Mary Coughlan Sat 18th Feb 2017
Mary Coughlan is one of our greatest female singers. At over ten albums she’s made the most mature, uncompromising, wholly personal and utterly universal music. She has taken the classic standards of jazz balladry and the recent gems of rock and Irish songwriting, shaken them and offered them up new, like jewels dripping from the deep, strewn on black velvet.
Mary Coughlan released her latest album ‘Scars on the Calendar’ in May 2015 with lead single “Blood”. Reuniting with long-time collaborator and producer Erik Visser, ‘Scars on the Calendar’
is Coughlan’s first album of new material since 2008’s ‘The House of Ill Repute’. Beginning their working relationship over 30 years, this is the ninth album produced by Visser. It features entirely new compositions from Coughlan, Visser and Hensey plus two tracks from Mark Nevin (Fairground Attraction) who previously composed ‘Like A Leaf From A Tree” for Coughlan.

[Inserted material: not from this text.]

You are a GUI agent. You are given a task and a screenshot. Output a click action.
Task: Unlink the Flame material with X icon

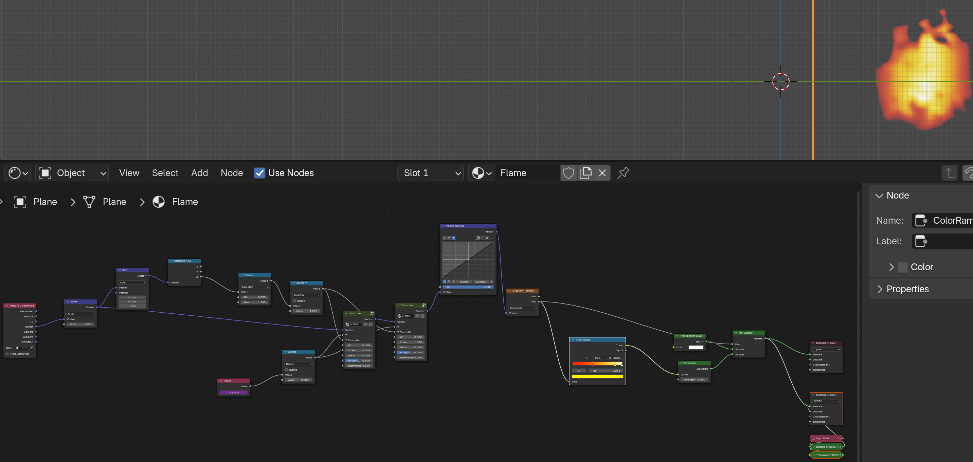point(602,173)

Mary Coughlan’s brilliance as a singer was summed up in The Financial Times when it said: “Coughlan writes few of her own songs, but her choices and the way she inhabits them turn them alchemically into autobiography. Mary Coughlan is an unlikely but transfixing performer. No one should wish her heartbreak, but everyone should envy her power to transform it”.

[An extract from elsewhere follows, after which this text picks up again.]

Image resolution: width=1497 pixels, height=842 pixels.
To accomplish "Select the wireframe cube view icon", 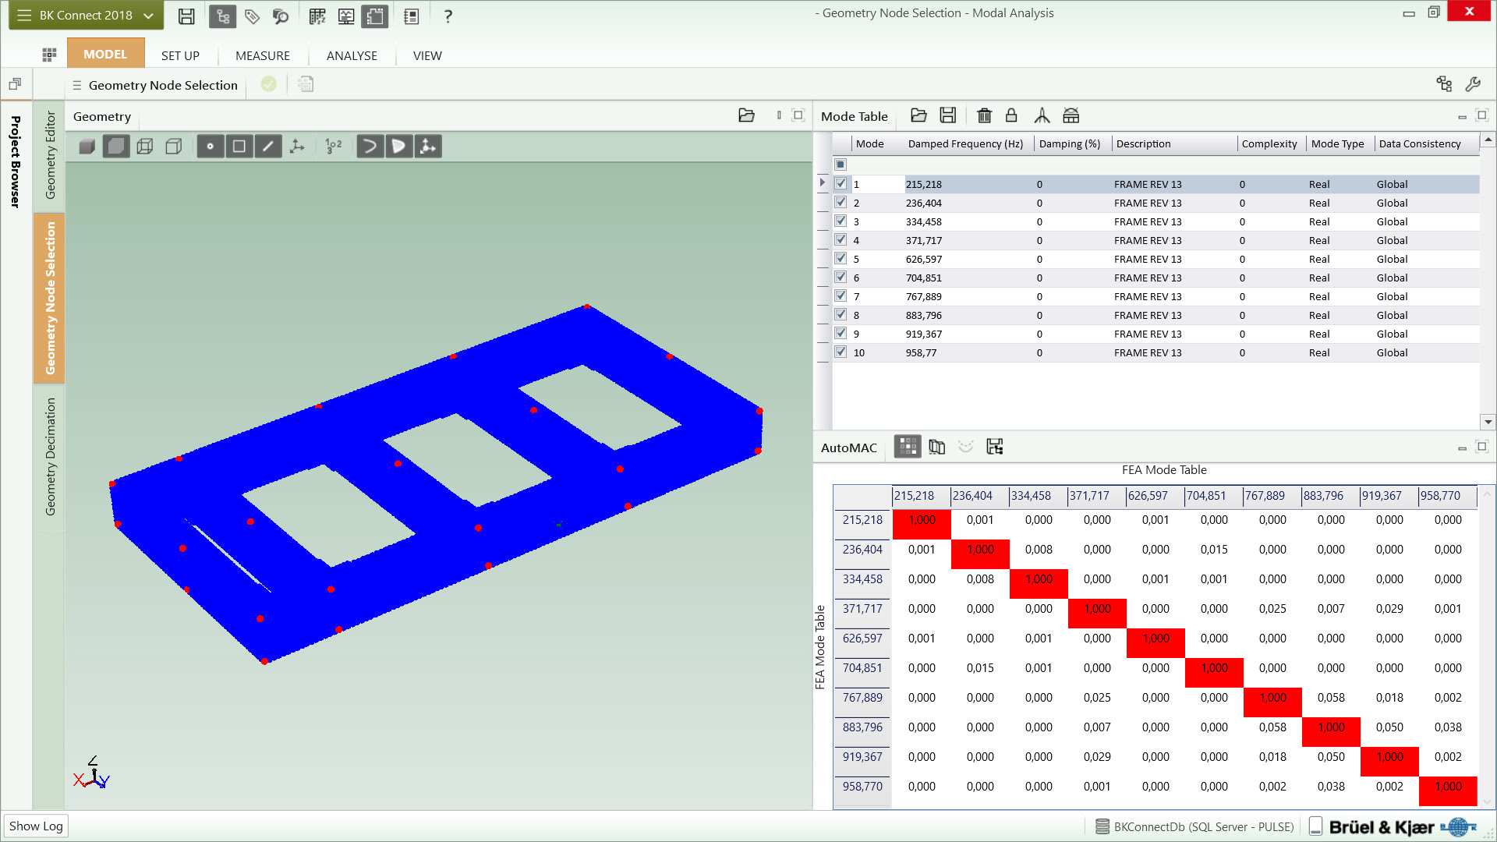I will [145, 147].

The casual listener may know “Ancient Rain”, “Invisible To You” or maybe “Man Of The World”. These may well be among the greatest of Mary’s many great hits, however there is so much more to the story. She dedicated a an entire double-album to her love of Billie Holiday and performed these songs to sold-out venues and enraptured audiences at her “Lady Sings The Blues” shows staged in Dublin and London.
Throughout Mary’s quite extraordinary recording career she has drawn from her legendary heroes: Billie Holiday’s grievous, teary outpourings, the husky flirtations of Peggy Lee, Van Morrison’s soulful wails, the defiant chanteusery of Edith Piaf. All are present and correct in her delivery. Even so, Mary, with her naked honesty makes every song her own; they belong to her and nobody else. Who else could possibly present “Double Cross” or “Magdalene Laundry” or “The Ice Cream Man” with such dedication and effortless zeal?
The stage is where Mary survives – in front of a handful or a thousands people, she emotes, purges, atones, reminisces, eulogises and laments, and you can’t hear the very best until you’ve heard her story recited in every note.